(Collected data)
==========

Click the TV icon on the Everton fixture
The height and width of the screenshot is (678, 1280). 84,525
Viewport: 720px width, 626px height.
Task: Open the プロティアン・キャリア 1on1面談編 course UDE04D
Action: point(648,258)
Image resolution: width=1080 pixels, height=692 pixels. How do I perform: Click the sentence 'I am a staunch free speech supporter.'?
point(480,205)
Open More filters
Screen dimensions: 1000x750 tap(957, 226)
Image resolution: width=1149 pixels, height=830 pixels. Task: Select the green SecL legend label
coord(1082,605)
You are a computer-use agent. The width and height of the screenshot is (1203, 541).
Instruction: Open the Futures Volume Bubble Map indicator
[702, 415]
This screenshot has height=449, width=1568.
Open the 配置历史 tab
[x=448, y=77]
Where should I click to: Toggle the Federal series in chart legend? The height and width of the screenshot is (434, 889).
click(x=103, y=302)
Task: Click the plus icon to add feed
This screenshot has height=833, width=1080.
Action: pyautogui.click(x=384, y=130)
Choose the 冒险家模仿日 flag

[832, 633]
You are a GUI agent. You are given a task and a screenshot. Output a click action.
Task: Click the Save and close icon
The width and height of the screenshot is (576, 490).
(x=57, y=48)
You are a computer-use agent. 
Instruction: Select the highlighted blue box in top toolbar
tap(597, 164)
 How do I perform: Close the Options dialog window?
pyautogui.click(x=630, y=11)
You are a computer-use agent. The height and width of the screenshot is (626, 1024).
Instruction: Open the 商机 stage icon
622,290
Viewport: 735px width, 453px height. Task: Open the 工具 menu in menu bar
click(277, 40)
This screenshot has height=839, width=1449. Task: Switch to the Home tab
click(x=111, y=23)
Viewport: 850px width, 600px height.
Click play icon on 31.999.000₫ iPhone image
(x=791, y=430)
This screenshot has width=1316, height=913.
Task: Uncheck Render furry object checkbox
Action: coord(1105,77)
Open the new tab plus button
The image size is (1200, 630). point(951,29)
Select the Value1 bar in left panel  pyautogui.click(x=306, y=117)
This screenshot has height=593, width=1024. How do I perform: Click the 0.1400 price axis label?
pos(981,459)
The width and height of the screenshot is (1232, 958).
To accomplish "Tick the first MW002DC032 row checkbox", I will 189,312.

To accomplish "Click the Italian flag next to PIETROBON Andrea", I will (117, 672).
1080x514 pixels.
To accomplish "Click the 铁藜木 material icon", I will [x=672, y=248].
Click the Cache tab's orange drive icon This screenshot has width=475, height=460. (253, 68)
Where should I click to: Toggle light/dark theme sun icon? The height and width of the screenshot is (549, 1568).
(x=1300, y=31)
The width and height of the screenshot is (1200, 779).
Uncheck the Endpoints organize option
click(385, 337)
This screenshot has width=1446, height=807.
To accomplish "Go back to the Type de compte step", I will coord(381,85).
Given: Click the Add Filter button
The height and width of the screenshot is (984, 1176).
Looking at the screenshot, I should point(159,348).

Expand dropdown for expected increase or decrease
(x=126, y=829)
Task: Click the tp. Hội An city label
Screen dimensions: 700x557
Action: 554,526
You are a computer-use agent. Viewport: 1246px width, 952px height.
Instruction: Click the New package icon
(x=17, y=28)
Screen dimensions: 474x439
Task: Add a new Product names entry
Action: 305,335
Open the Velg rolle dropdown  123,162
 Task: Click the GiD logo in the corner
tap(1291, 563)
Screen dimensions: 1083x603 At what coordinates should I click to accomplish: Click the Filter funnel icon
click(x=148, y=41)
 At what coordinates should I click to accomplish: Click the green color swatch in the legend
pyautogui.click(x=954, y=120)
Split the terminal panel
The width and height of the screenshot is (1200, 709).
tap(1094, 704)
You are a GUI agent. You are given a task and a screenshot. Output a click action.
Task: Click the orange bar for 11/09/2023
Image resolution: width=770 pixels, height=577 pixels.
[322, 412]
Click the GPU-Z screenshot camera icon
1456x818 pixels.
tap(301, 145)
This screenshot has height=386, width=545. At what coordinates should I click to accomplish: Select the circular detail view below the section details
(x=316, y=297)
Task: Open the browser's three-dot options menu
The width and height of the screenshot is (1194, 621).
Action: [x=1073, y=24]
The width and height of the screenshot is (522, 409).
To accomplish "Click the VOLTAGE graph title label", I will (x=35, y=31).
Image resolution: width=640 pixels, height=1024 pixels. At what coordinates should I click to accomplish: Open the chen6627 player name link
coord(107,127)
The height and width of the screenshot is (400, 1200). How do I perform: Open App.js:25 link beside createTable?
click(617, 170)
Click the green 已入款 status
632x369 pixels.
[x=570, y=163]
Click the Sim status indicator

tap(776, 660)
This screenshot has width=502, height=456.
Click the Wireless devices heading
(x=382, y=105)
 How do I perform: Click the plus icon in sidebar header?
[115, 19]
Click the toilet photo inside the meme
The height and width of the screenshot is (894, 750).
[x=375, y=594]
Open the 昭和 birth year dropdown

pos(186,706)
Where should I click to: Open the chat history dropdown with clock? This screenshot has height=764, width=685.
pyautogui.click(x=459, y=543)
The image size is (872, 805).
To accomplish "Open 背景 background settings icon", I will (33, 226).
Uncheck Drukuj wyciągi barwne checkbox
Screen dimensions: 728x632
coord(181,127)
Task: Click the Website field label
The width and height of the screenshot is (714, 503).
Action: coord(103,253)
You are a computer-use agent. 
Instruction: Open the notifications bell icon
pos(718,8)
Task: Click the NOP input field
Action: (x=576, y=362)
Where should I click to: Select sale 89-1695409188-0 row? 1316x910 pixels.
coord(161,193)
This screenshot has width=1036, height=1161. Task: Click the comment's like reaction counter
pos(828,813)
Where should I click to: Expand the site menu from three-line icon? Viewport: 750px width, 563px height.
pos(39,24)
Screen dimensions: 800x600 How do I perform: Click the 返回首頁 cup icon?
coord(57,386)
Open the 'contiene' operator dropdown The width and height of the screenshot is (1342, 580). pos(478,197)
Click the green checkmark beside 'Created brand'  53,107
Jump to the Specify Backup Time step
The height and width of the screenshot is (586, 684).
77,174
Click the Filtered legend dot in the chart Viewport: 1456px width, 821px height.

==========

Please output every record, keeping each line exact.

Result –
Click the TV icon on the Everton fixture
The height and width of the screenshot is (678, 1280). 84,525
Viewport: 720px width, 626px height.
Task: Open the プロティアン・キャリア 1on1面談編 course UDE04D
Action: point(648,258)
Image resolution: width=1080 pixels, height=692 pixels. How do I perform: Click the sentence 'I am a staunch free speech supporter.'?
point(480,205)
Open More filters
Screen dimensions: 1000x750 tap(957, 226)
Image resolution: width=1149 pixels, height=830 pixels. Task: Select the green SecL legend label
coord(1082,605)
You are a computer-use agent. The width and height of the screenshot is (1203, 541).
Instruction: Open the Futures Volume Bubble Map indicator
[702, 415]
This screenshot has height=449, width=1568.
Open the 配置历史 tab
[x=448, y=77]
Where should I click to: Toggle the Federal series in chart legend? The height and width of the screenshot is (434, 889).
click(x=103, y=302)
Task: Click the plus icon to add feed
This screenshot has height=833, width=1080.
Action: pyautogui.click(x=384, y=130)
Choose the 冒险家模仿日 flag

[832, 633]
You are a GUI agent. You are given a task and a screenshot. Output a click action.
Task: Click the Save and close icon
The width and height of the screenshot is (576, 490).
(x=57, y=48)
You are a computer-use agent. 
Instruction: Select the highlighted blue box in top toolbar
tap(597, 164)
 How do I perform: Close the Options dialog window?
pyautogui.click(x=630, y=11)
You are a computer-use agent. The height and width of the screenshot is (626, 1024).
Instruction: Open the 商机 stage icon
622,290
Viewport: 735px width, 453px height. Task: Open the 工具 menu in menu bar
click(277, 40)
This screenshot has height=839, width=1449. Task: Switch to the Home tab
click(x=111, y=23)
Viewport: 850px width, 600px height.
Click play icon on 31.999.000₫ iPhone image
(x=791, y=430)
This screenshot has width=1316, height=913.
Task: Uncheck Render furry object checkbox
Action: coord(1105,77)
Open the new tab plus button
The image size is (1200, 630). point(951,29)
Select the Value1 bar in left panel  pyautogui.click(x=306, y=117)
This screenshot has height=593, width=1024. How do I perform: Click the 0.1400 price axis label?
pos(981,459)
The width and height of the screenshot is (1232, 958).
To accomplish "Tick the first MW002DC032 row checkbox", I will 189,312.

To accomplish "Click the Italian flag next to PIETROBON Andrea", I will (117, 672).
1080x514 pixels.
To accomplish "Click the 铁藜木 material icon", I will [x=672, y=248].
Click the Cache tab's orange drive icon This screenshot has width=475, height=460. (253, 68)
Where should I click to: Toggle light/dark theme sun icon? The height and width of the screenshot is (549, 1568).
(x=1300, y=31)
The width and height of the screenshot is (1200, 779).
Uncheck the Endpoints organize option
click(385, 337)
This screenshot has width=1446, height=807.
To accomplish "Go back to the Type de compte step", I will coord(381,85).
Given: Click the Add Filter button
The height and width of the screenshot is (984, 1176).
Looking at the screenshot, I should point(159,348).

Expand dropdown for expected increase or decrease
(x=126, y=829)
Task: Click the tp. Hội An city label
Screen dimensions: 700x557
Action: 554,526
You are a computer-use agent. Viewport: 1246px width, 952px height.
Instruction: Click the New package icon
(x=17, y=28)
Screen dimensions: 474x439
Task: Add a new Product names entry
Action: 305,335
Open the Velg rolle dropdown  123,162
 Task: Click the GiD logo in the corner
tap(1291, 563)
Screen dimensions: 1083x603 At what coordinates should I click to accomplish: Click the Filter funnel icon
click(x=148, y=41)
 At what coordinates should I click to accomplish: Click the green color swatch in the legend
pyautogui.click(x=954, y=120)
Split the terminal panel
The width and height of the screenshot is (1200, 709).
tap(1094, 704)
You are a GUI agent. You are given a task and a screenshot. Output a click action.
Task: Click the orange bar for 11/09/2023
Image resolution: width=770 pixels, height=577 pixels.
[322, 412]
Click the GPU-Z screenshot camera icon
1456x818 pixels.
tap(301, 145)
This screenshot has height=386, width=545. At what coordinates should I click to accomplish: Select the circular detail view below the section details
(x=316, y=297)
Task: Open the browser's three-dot options menu
The width and height of the screenshot is (1194, 621).
Action: [x=1073, y=24]
The width and height of the screenshot is (522, 409).
To accomplish "Click the VOLTAGE graph title label", I will (x=35, y=31).
Image resolution: width=640 pixels, height=1024 pixels. At what coordinates should I click to accomplish: Open the chen6627 player name link
coord(107,127)
The height and width of the screenshot is (400, 1200). How do I perform: Open App.js:25 link beside createTable?
click(617, 170)
Click the green 已入款 status
632x369 pixels.
[x=570, y=163]
Click the Sim status indicator

tap(776, 660)
This screenshot has width=502, height=456.
Click the Wireless devices heading
(x=382, y=105)
 How do I perform: Click the plus icon in sidebar header?
[115, 19]
Click the toilet photo inside the meme
The height and width of the screenshot is (894, 750).
[x=375, y=594]
Open the 昭和 birth year dropdown

pos(186,706)
Where should I click to: Open the chat history dropdown with clock? This screenshot has height=764, width=685.
pyautogui.click(x=459, y=543)
The image size is (872, 805).
To accomplish "Open 背景 background settings icon", I will (33, 226).
Uncheck Drukuj wyciągi barwne checkbox
Screen dimensions: 728x632
coord(181,127)
Task: Click the Website field label
The width and height of the screenshot is (714, 503).
Action: coord(103,253)
You are a computer-use agent. 
Instruction: Open the notifications bell icon
pos(718,8)
Task: Click the NOP input field
Action: (x=576, y=362)
Where should I click to: Select sale 89-1695409188-0 row? 1316x910 pixels.
coord(161,193)
This screenshot has width=1036, height=1161. Task: Click the comment's like reaction counter
pos(828,813)
Where should I click to: Expand the site menu from three-line icon? Viewport: 750px width, 563px height.
pos(39,24)
Screen dimensions: 800x600 How do I perform: Click the 返回首頁 cup icon?
coord(57,386)
Open the 'contiene' operator dropdown The width and height of the screenshot is (1342, 580). pos(478,197)
Click the green checkmark beside 'Created brand'  53,107
Jump to the Specify Backup Time step
The height and width of the screenshot is (586, 684).
77,174
Click the Filtered legend dot in the chart Viewport: 1456px width, 821px height.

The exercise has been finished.